Mahfud MD(Antara)
MANTAN Menteri Koordinator Bidang Politik, Hukum, dan Keamanan, Mahfud MD menegaskan putusan praperadilan Pengadilan Negeri Jakarta Selatan nan memerintahkan Polda Metro Jaya melanjutkan investigasi kasus penyiraman air keras terhadap aktivis Andrie Yunus wajib dilaksanakan. Menurut Mahfud, kepolisian tidak mempunyai ruang untuk menolak putusan tersebut lantaran berkarakter mengikat dan memaksa.
“Putusan praperadilan itu kan imperatif, kudu dilakukan oleh polisi, memaksa. Artian imperatif itu sesuatu nan kudu dilaksanakan, tidak boleh ditolak,” ujar Mahfud dalam kanal YouTube miliknya, Rabu (3/6).

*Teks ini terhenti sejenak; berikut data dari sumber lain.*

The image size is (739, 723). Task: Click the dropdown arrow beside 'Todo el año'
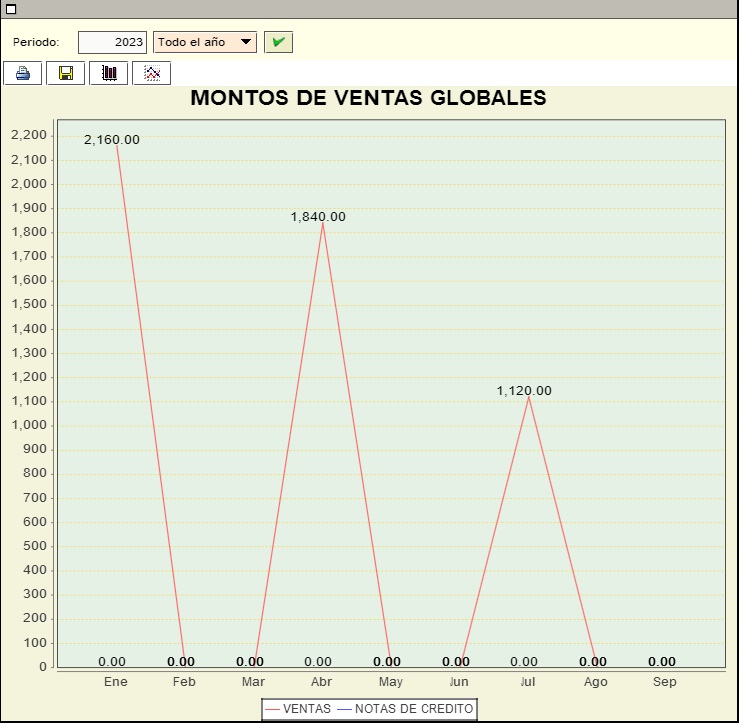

Mahfud menilai kelanjutan investigasi oleh Polda Metro Jaya berpotensi mengungkap pihak lain nan diduga terlibat di luar empat terdakwa nan sekarang menjalani proses di peradilan militer. Ia menyebut terdapat info mengenai 13 hingga 16 orang nan diduga berangkaian dengan kasus tersebut, termasuk kemungkinan adanya keterlibatan unsur sipil.

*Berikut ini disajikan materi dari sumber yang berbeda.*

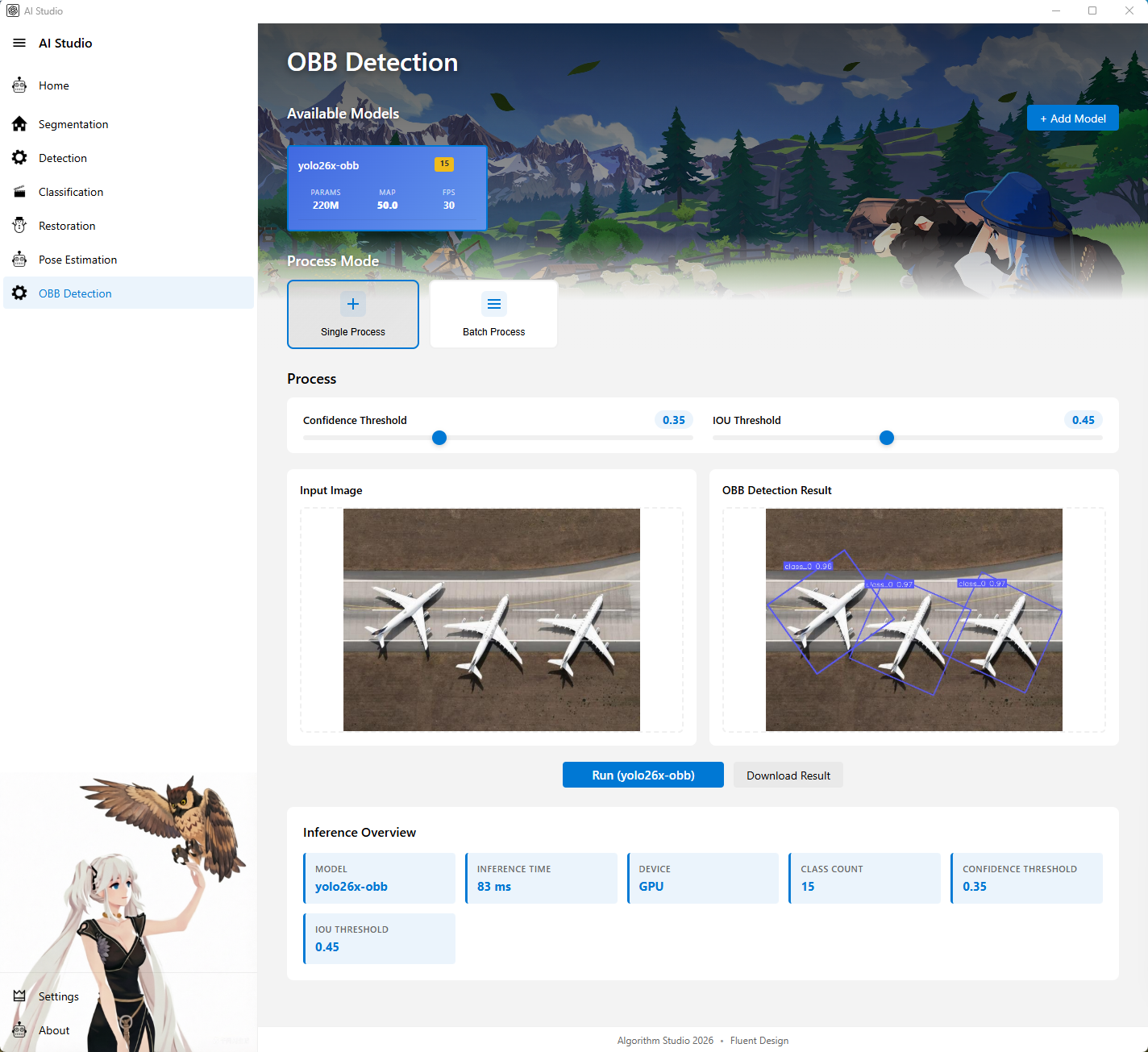Switch to Batch Process mode
1148x1052 pixels.
point(493,314)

Selain itu, Mahfud menyebut andaikan investigasi nantinya menemukan tersangka dari kalangan sipil dan militer secara bersamaan, maka perkara itu dapat dibawa ke sistem peradilan koneksitas.
Namun, dia mengakui penerapan peradilan koneksitas tidak mudah. Mahfud juga menilai ada kecenderungan dari pihak TNI untuk menolak jalur tersebut lantaran menganggap kasus itu tidak melibatkan penduduk sipil. “Saya menangkap kecenderungannya TNI itu gak mau koneksitas lantaran menganggap tidak ada sipilnya,” katanya.
Lebih lanjut, Mahfud turut menyoroti belum direvisinya Undang-Undang Nomor 31 Tahun 1997 tentang Peradilan Militer. Padahal, menurut dia, patokan nan lebih tinggi seperti TAP MPR Nomor VII Tahun 2000 dan Undang-Undang Nomor 34 Tahun 2004 tentang TNI telah mengatur bahwa personil militer nan melakukan tindak pidana umum semestinya diadili di peradilan umum.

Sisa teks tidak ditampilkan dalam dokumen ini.